| DIRECTIONS FOR THIS TASK |
Only a slice of the listing below is wanted. Retype the lines from the one containing "Instruction: Click the" through the one containing "the blue magnifier", exactly, both ends included.

| EXTRACTED DATA |
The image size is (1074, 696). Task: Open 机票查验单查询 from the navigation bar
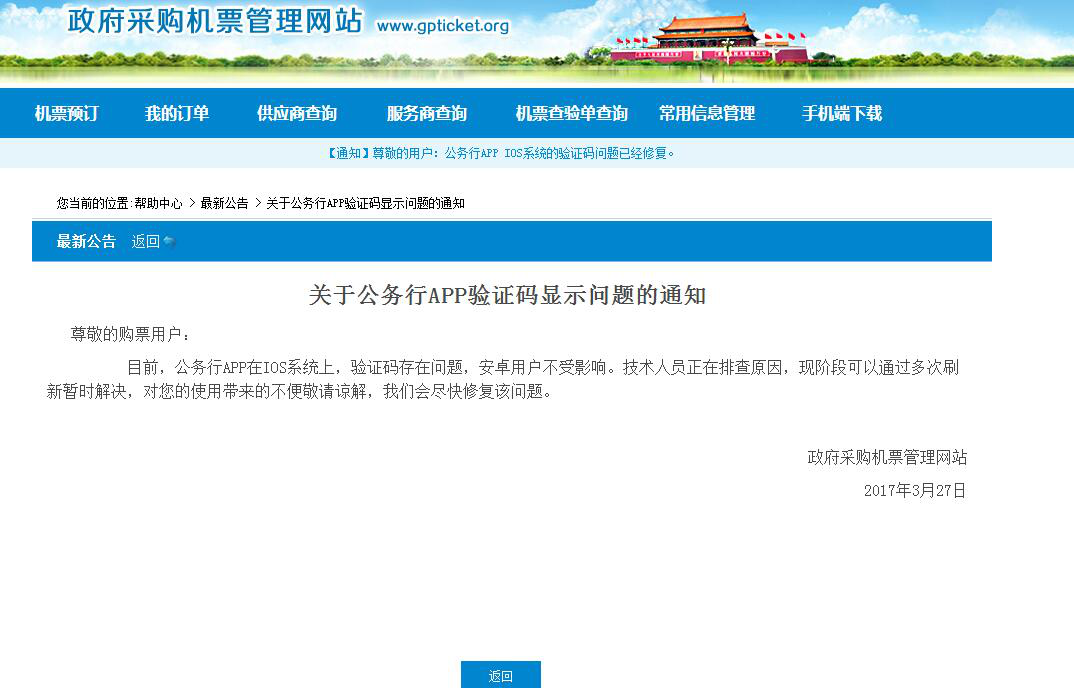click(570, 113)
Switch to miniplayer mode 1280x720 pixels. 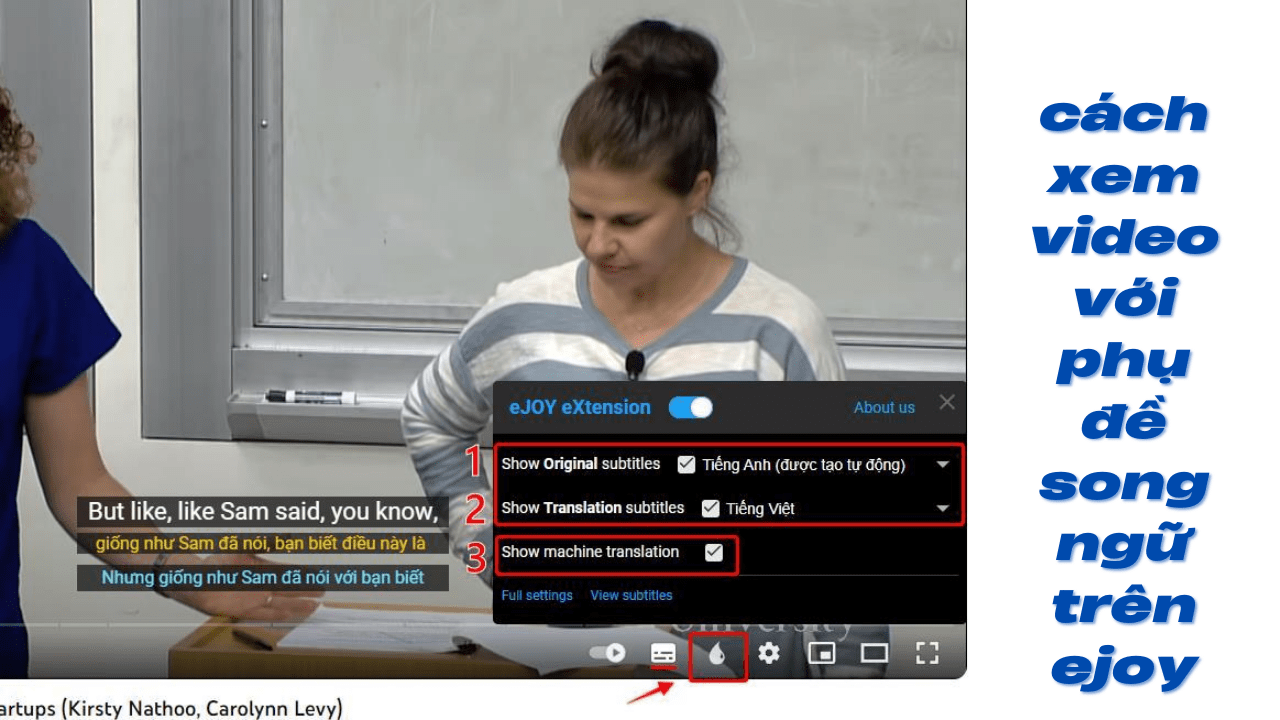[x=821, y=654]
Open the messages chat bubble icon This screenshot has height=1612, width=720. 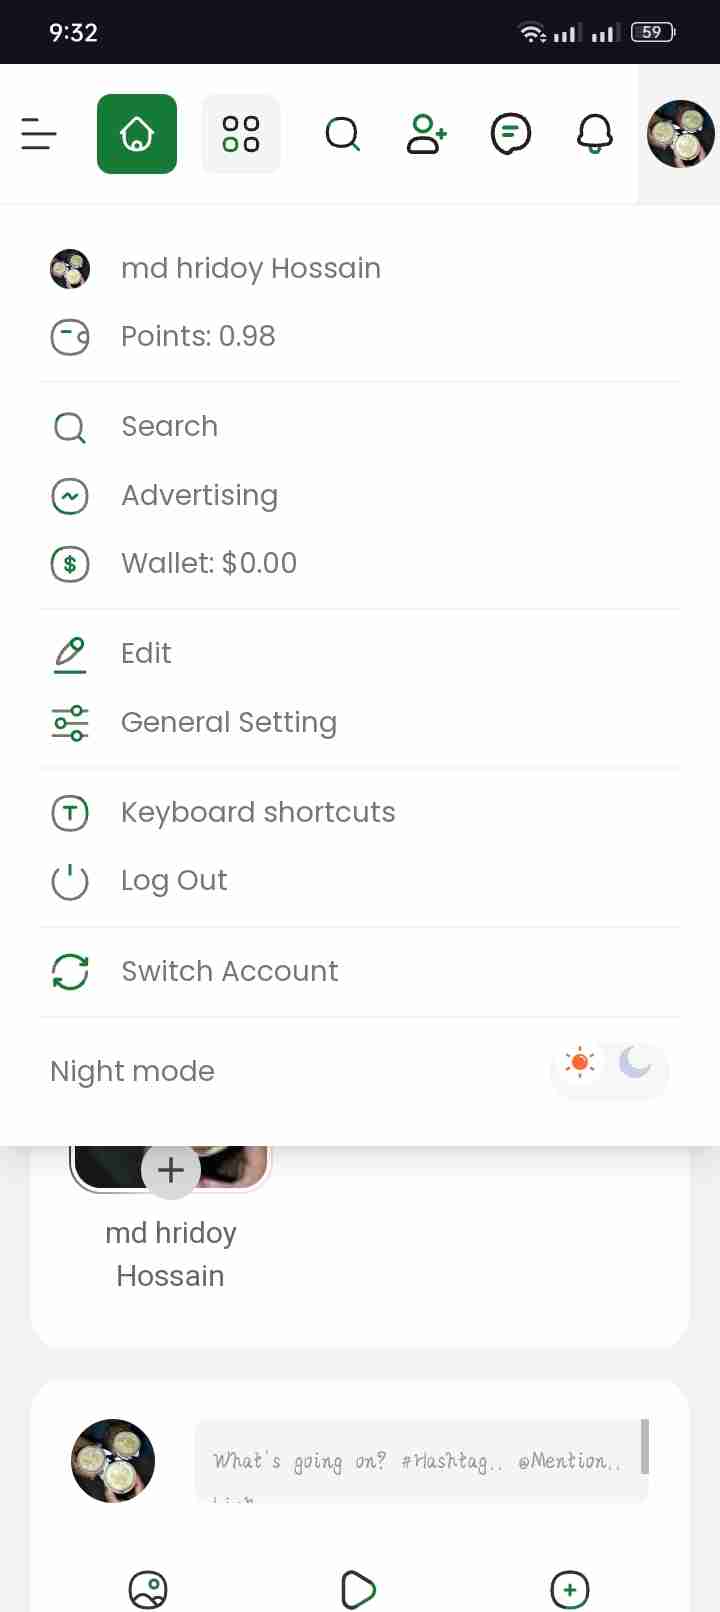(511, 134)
* * *
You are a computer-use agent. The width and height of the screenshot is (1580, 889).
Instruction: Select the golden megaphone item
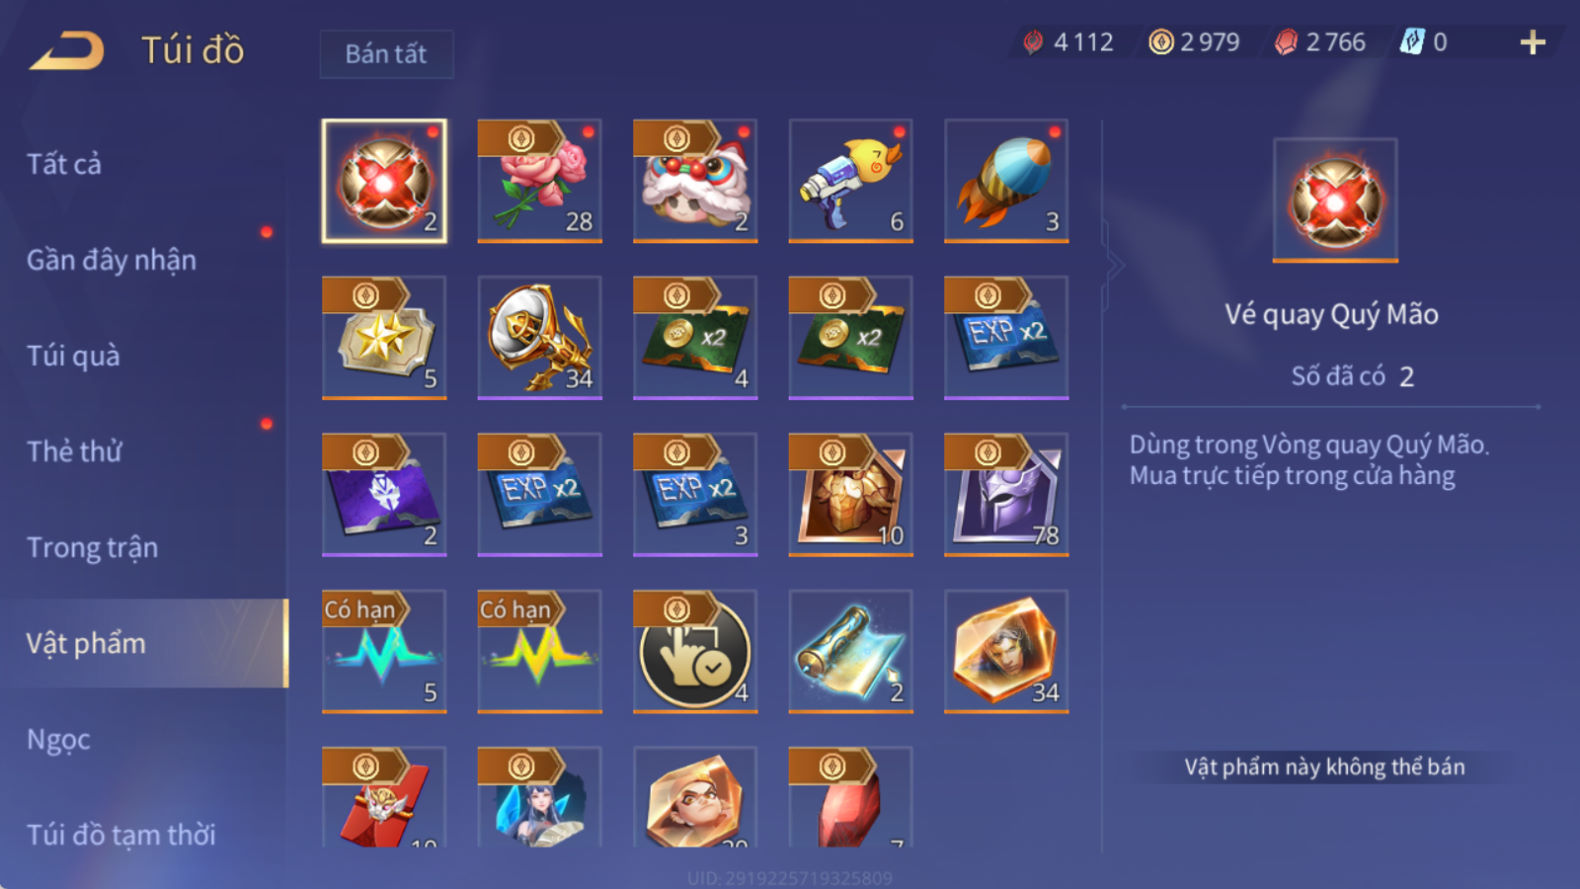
--
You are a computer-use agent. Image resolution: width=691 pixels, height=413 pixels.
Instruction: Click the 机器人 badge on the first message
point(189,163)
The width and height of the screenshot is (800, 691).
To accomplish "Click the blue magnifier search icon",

| RESULT BELOW |
Instruction: Click the 机器人 badge on the first message
point(189,163)
The width and height of the screenshot is (800, 691).
To accomplish "Click the blue magnifier search icon",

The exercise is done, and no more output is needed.